You could also consider the 6M11 -- two triodes and a pentode in the same bottle that could use the triodes as an LTP while the pentode serves as a CCS tail load. Pents aren't as desirable as active tail loads as they'll need a higher negative rail than will a solid state solution.
 
Miles,

I've seen designs like you describe, but I want to leave transistors out of it just for the sport. It seems good enough as it, the outputs are balanced within 1% so long as I don't load it too hard. I'm just not sure how it will behave faced with real music instead of a test signal.

On the other hand I could just stick a resistor on the tail and balance it by making the plate loads different, and then use the third tube for a preamp as you suggest. Maybe a better idea?

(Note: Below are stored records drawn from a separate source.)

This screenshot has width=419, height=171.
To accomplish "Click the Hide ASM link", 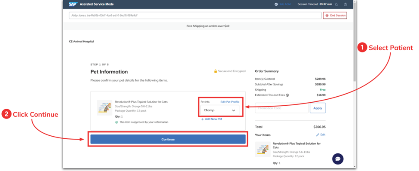I will tap(284, 4).
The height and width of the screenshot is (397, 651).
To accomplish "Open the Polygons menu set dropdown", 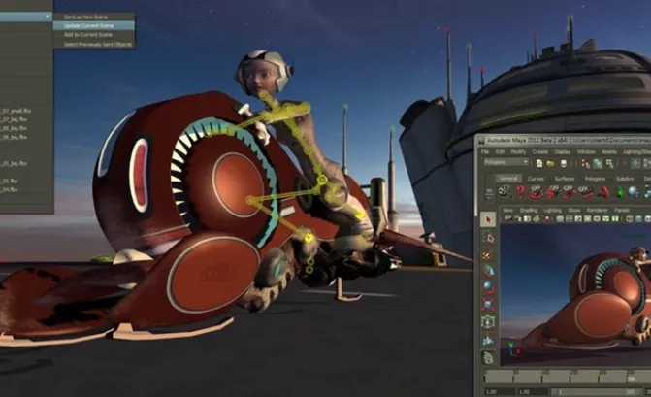I will click(x=505, y=162).
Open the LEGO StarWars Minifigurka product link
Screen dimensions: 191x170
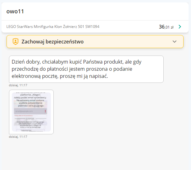[x=53, y=27]
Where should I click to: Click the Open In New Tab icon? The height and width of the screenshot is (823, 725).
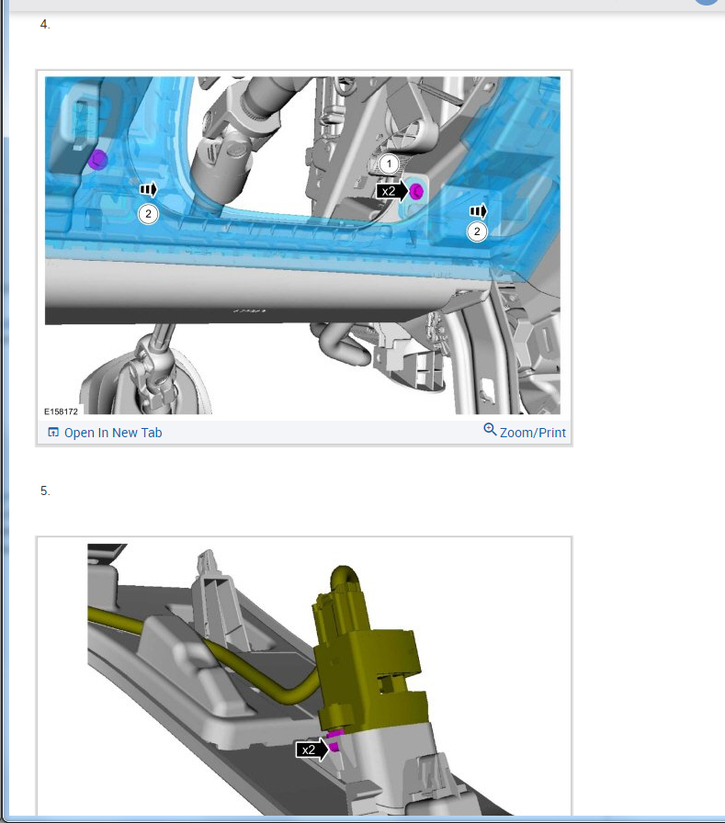(x=53, y=433)
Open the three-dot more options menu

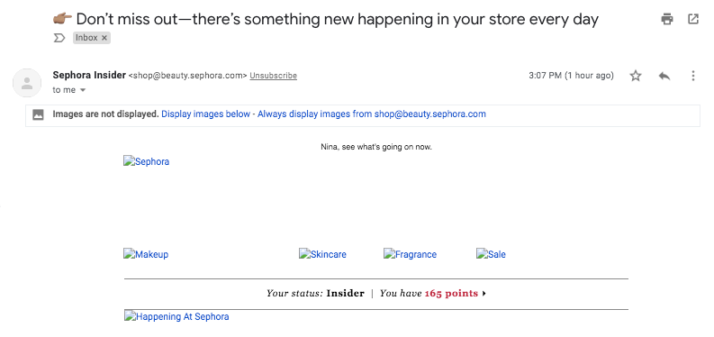[693, 76]
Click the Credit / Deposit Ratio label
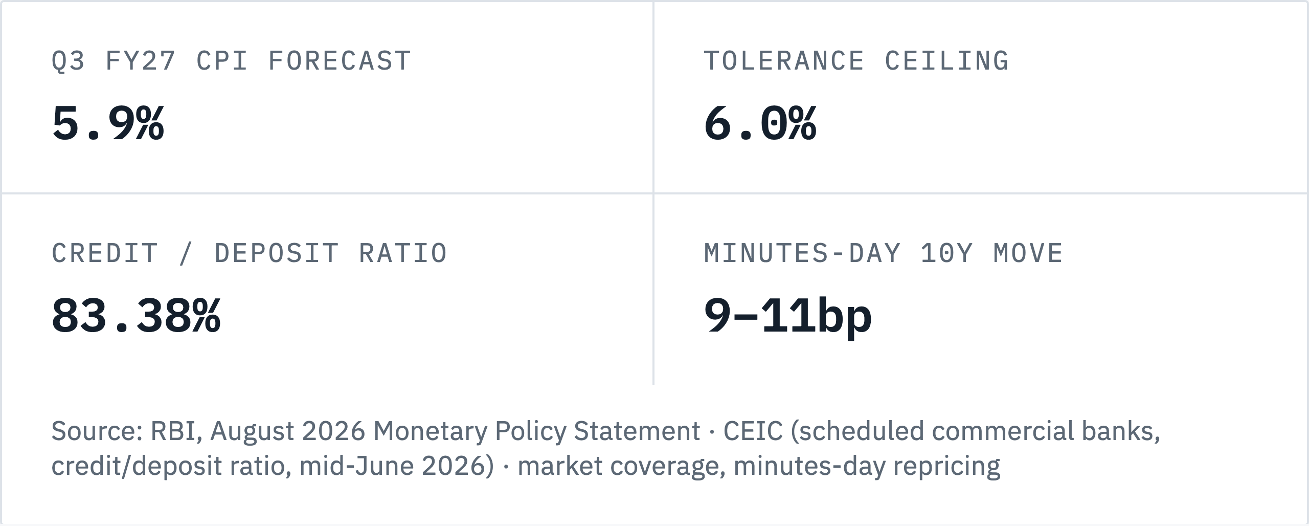Image resolution: width=1309 pixels, height=526 pixels. (x=250, y=254)

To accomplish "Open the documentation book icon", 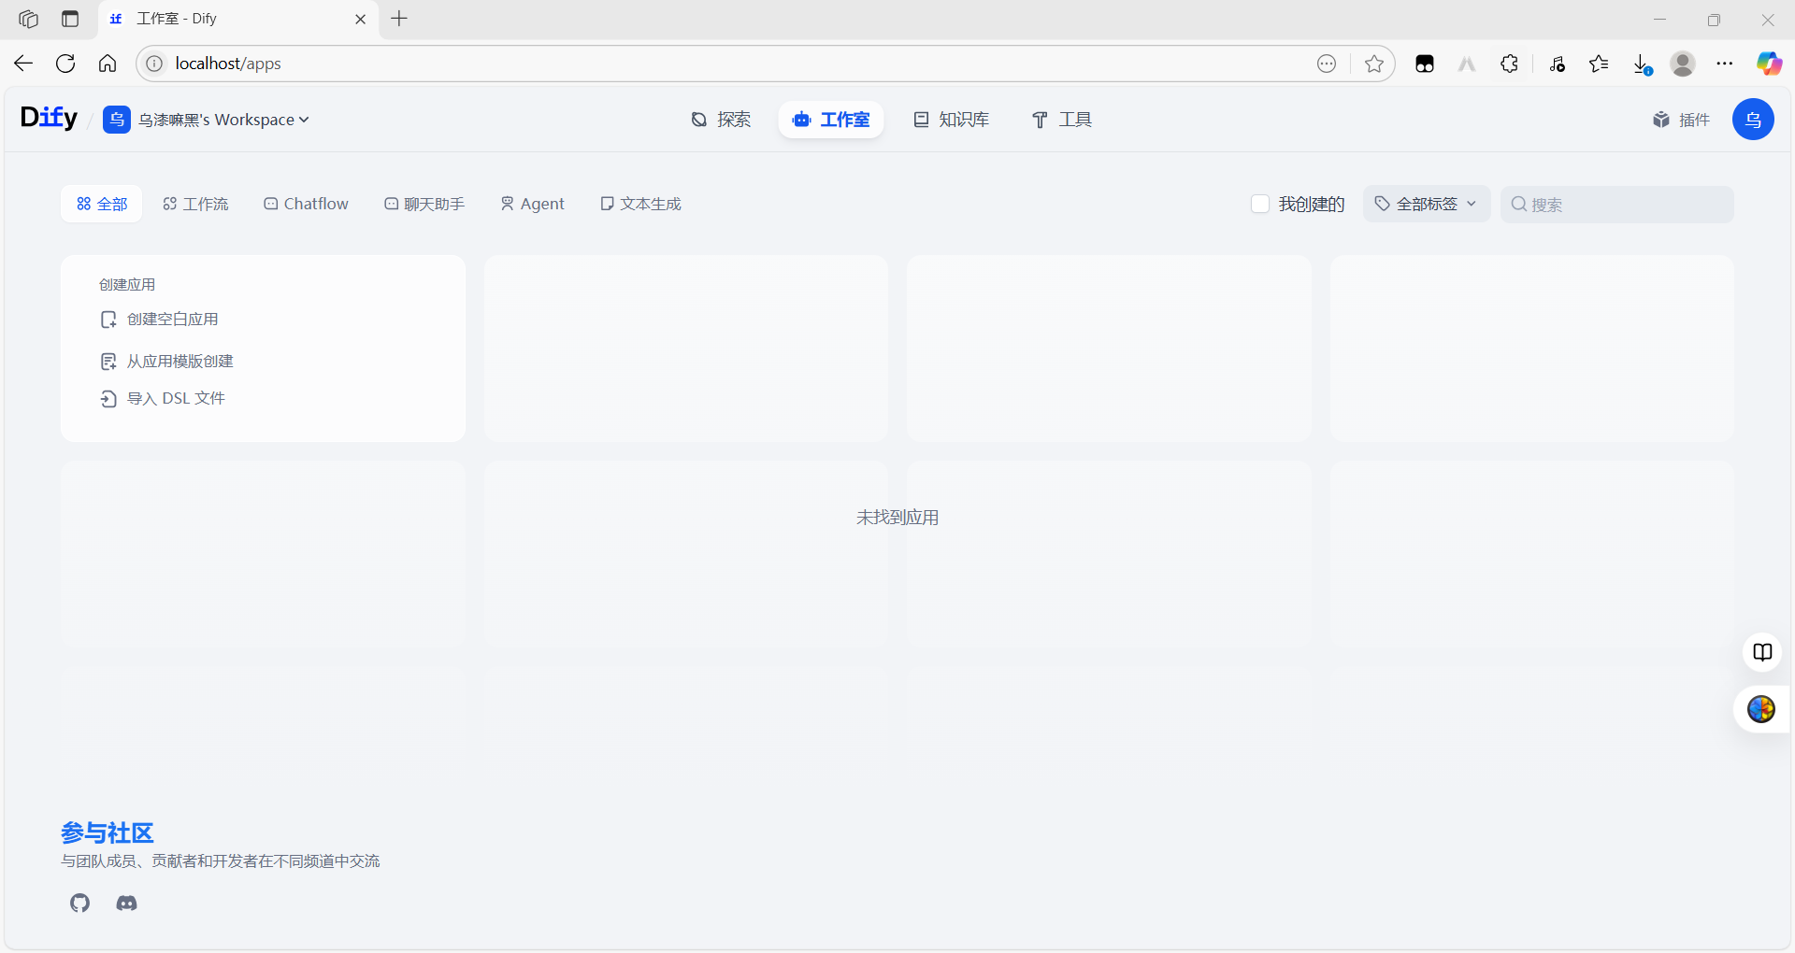I will (1762, 652).
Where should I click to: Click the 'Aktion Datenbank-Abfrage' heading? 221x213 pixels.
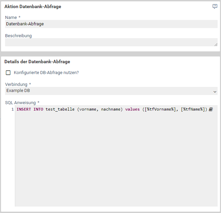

It's going to drive a PP (dual Pentode compactron of some sort) output stage, the idea is a "2 tube" mini-amp that puts out about 1 clean watt. Doesn't this mean full gain (1/2 pushing, 1/2 pulling) and not half gain? This point still confuses me, I've seen it stated both ways.
 
If you still want to go that route, then may I suggest this (attached)?

Operating the triode off a negative rail will definitely help performance quite a bit. That also frees up the opposite side of the LTP for use as a feedback node. You could even add a pot there, and make the gNFB variable.

If all you need is ~1.0W, then maybe a 6360 might be a good choice? That's pretty much like having two 50C5's in one nine pin mini bottle (so far as PD us concerned). The 832A is another possibility, though over rated for such low power.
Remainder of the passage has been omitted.